• [Exercises to complete]:
A. Summarize the cytotoxicity methods excerpt in two sentences.
B. List every concentration of C. spinosa oil that the cytotoxicity methods excerpt says was tested on the cells.

• [Document extract]:
== Segment start ==
2.5. Cytotoxicity Evaluation of C. spinosa Oil and Its Nanoemulgel

Human MCF-7 breast cancer cells, HepG2 human hepatocellular carcinoma cells, and HeLa human cervical epithelioid carcinoma cells were cultured in RPMI 1640 medium (Biological Industries, Cromwell, CT, USA) supplemented with 10% fetal bovine serum, 1% penicillin/streptomycin, and 1% L-glutamine. Cell cultures were maintained at 37 °C in a humidified atmosphere containing 5% CO2.
For the experimental setup, cells were seeded in triplicate at a density of approximately 1000 cells per well in 96-well plates with 100 µL of their respective culture media. After a 24 h incubation period, the culture medium was replaced with fresh medium containing different concentrations of C. spinosa oil (200, 400, 600, 800, and 1000 µg/mL). The cells were then incubated for an additional 72 h. To assess the potential anti-proliferative effects, the Cell Titer 96® Aqueous One Solution Cell Proliferation (MTS) Assay (Promega Corporation, Madison, WI, USA) was employed following the manufacturer’s guidelines. After treatment, each well received 20 µL of MTS solution per 100 µL of medium and was subsequently incubated for 2 h at 37 °C. The absorbance was measured at 490 nm to determine the impact of the plant oil on cell proliferation [28].
== Segment end ==
• [Listed records]:
== Segment start ==
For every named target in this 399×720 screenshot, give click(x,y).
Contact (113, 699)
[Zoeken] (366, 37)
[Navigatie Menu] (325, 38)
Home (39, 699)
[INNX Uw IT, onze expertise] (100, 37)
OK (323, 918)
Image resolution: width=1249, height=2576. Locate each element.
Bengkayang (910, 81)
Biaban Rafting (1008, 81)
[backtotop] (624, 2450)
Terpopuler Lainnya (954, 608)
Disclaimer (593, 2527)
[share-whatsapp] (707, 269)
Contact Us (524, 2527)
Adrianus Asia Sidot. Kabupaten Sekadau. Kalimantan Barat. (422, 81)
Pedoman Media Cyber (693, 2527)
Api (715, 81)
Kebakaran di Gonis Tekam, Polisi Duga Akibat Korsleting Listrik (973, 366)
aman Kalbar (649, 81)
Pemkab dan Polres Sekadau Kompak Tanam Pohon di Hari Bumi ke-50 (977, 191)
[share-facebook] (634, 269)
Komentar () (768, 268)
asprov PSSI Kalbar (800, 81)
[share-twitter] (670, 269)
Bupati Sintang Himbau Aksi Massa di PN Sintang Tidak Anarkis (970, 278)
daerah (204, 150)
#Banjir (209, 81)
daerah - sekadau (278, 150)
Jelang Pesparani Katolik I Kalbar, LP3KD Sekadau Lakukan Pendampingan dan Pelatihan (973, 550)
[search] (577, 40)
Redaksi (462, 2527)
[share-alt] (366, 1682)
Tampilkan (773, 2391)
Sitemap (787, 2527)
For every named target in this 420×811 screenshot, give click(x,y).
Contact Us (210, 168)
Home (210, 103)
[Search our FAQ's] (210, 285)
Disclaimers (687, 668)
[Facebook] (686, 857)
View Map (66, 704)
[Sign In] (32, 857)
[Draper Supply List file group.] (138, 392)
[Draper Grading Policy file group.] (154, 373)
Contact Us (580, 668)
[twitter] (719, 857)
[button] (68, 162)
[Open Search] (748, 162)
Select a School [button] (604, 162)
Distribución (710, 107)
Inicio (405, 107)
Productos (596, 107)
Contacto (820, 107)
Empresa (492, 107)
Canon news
== Segment end ==
• [Answers by task]:
A. MCF-7, HepG2, and HeLa human cancer cells were grown in supplemented RPMI 1640 medium at 37 °C in a humidified atmosphere with 5% CO2. After seeding in 96-well plates, the cells were treated for 72 h with C. spinosa oil at 200 to 1000 µg/mL, and their proliferation was measured with an MTS assay read at 490 nm.

B.
- 200 µg/mL
- 400 µg/mL
- 600 µg/mL
- 800 µg/mL
- 1000 µg/mL